Tony Trzcinka, a portfolio manager at Impax Asset Management, said that the market had previously expected SpaceX's spreads to widen, but the current magnitude amounts to a "perfect storm."

He pointed out that this stems from the significant decline in the company's market value since its IPO, the technical selling pressure from the expanded issuance size, and investors still struggling to price its unique risk profile.

In comparison, Nvidia, which recently completed a $25 billion bond issuance, saw its long-end bond spreads widen by only 11 to 12 basis points, while Alphabet's long-end bond spreads even narrowed.

In addition, SpaceX's credit default swaps (CDS) also widened significantly after trading began, further confirming the market's defensive stance on its credit status.

Cash Flow and Governance Risks Spark Direct Concerns

Equity and bond investors have fundamentally different evaluation logics for SpaceX.

Earlier this month, the company raised $86 billion through its IPO, with its valuation peaking at nearly $3 trillion before falling back to $2 trillion. This valuation was mainly based on expectations of a future surge in its AI revenue.

However, for creditors, the core fact is that SpaceX posted $18.7 billion in revenue in 2025 while incurring a net loss of $4.9 billion. PGIM portfolio manager Michael Campion said:

In the investment-grade bond market, we focus on whether a company can repay its debt. We are accustomed to lending based on actual cash flow rather than expectations.
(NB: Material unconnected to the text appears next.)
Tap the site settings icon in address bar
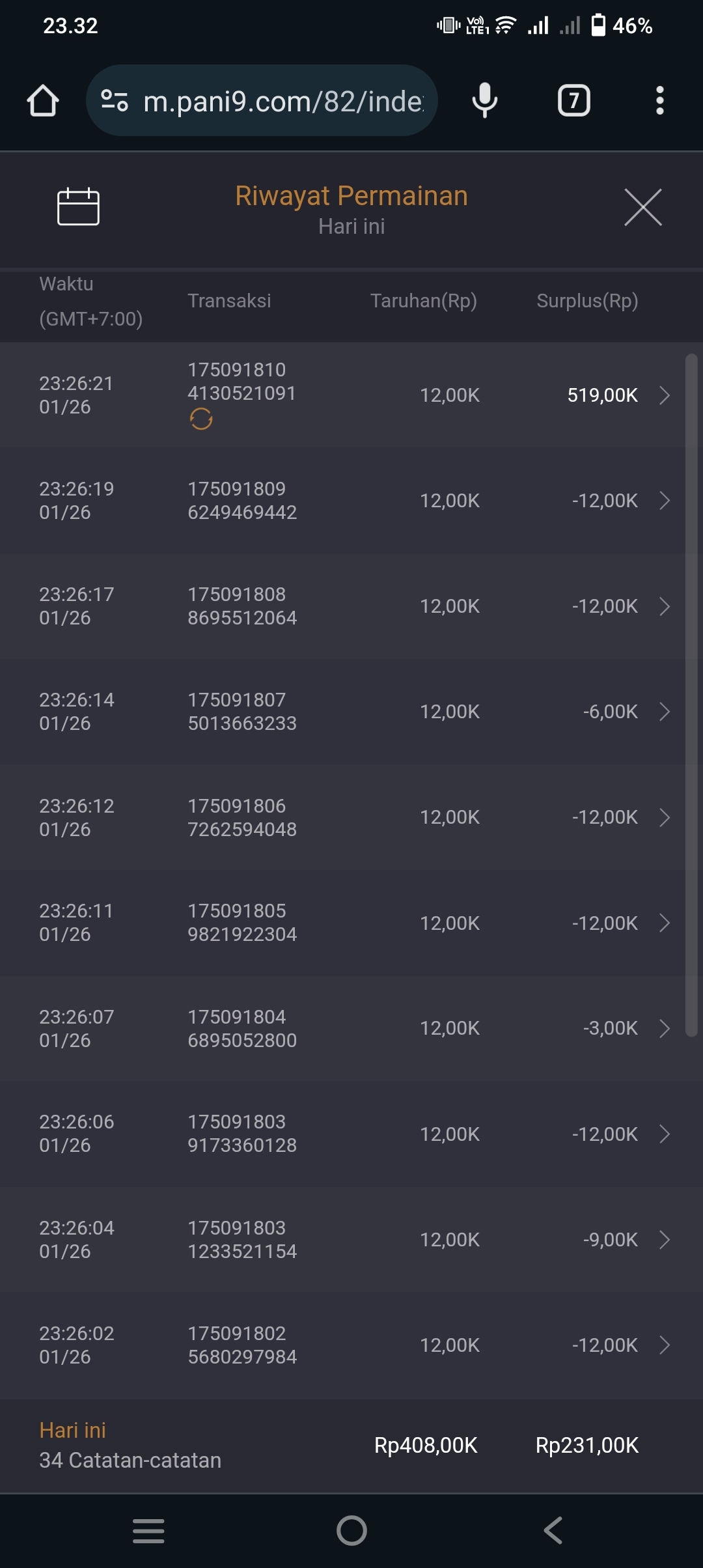Viewport: 703px width, 1568px height. pos(115,101)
Allianz Chief Investment Officer Ludovic Subran also said bluntly:

Bond investors are different from equity investors. Equity investors can go to Mars with you, but bond investors will only ask, 'Where is my coupon?'

Furthermore, the extreme reliance on Elon Musk's personal leadership has become a core concern for rating agencies and investors. Fitch Ratings considers this a "key rating constraint."
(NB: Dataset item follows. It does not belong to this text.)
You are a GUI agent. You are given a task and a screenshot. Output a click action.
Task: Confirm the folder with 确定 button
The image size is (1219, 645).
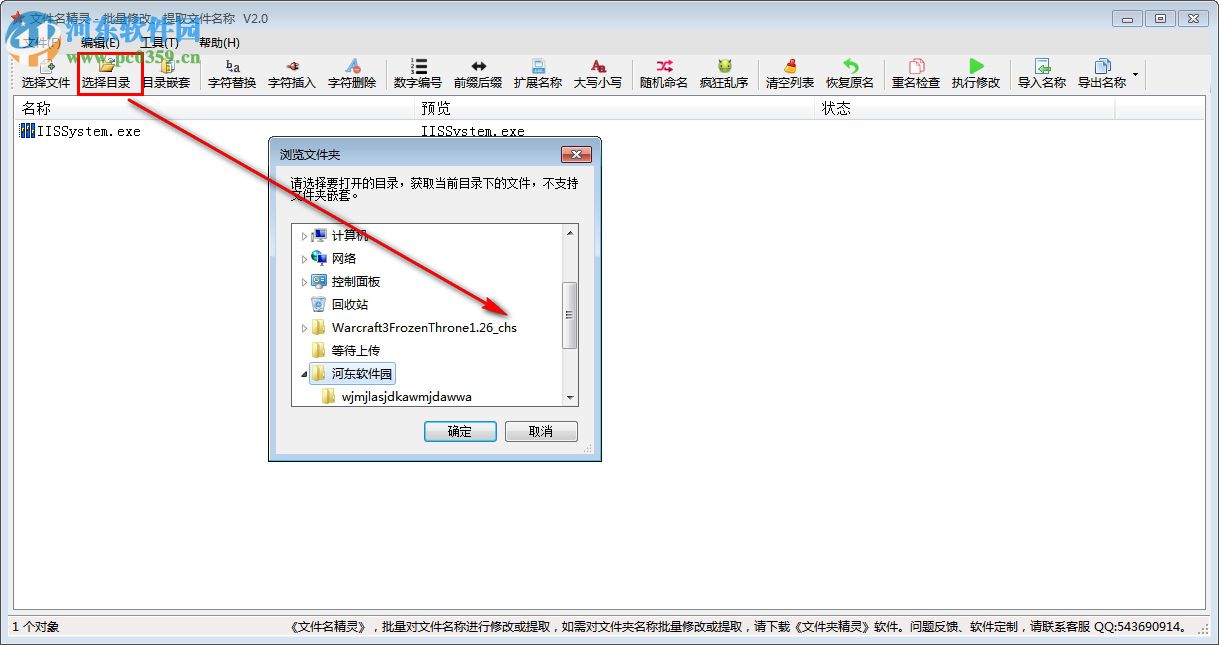point(460,431)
James Dow, a professor at London Business School, pointed out that SpaceX is currently extremely dependent on Musk and lacks a succession plan, with unusually weak corporate governance, which significantly reduces the attractiveness of its long-term debt.

Tech Giants' Bond Issuance Wave Approaching "Bubble" Boundary

SpaceX's cold reception is not an isolated event but reveals the systemic risks of debt inflation among current tech giants.

As technology companies compete to raise huge funds to finance AI projects, investors are facing a massive bond supply shock.

According to Morgan Stanley data, AI-related debt issuance so far this year has reached $236 billion, up 357% year-over-year, and is expected to double to $570 billion by year-end.

The borrowing frenzy is rapidly pushing up the industry's leverage ratio. Data shows that the total leverage ratio of mega-cap tech companies has doubled in just over two quarters, soaring from 0.9x to 1.8x, exceeding the total leverage ratio of the entire energy industry.


This massive supply is overwhelming market structure. Bloomberg calculations show that as of Wednesday, U.S. investment-grade bond supply in June has reached $180 billion, a record high.

The supply glut has begun to drag on broader credit spreads. Morgan Stanley noted that spreads for mega-issuers are widening overall, with bond performance from Oracle and Meta confirming this trend.

Mark Dowding, Chief Investment Officer of Fixed Income at RBC BlueBay Asset Management, wrote in a report: Bondholders have clearly concluded that, as this loss-making company finances its path to future profitability, there may be substantial additional debt issuance in the future.

Analysts believe that if this pace of debt expansion continues, credit spreads will eventually blow out further, materially constraining the capital expenditure cycles of tech companies.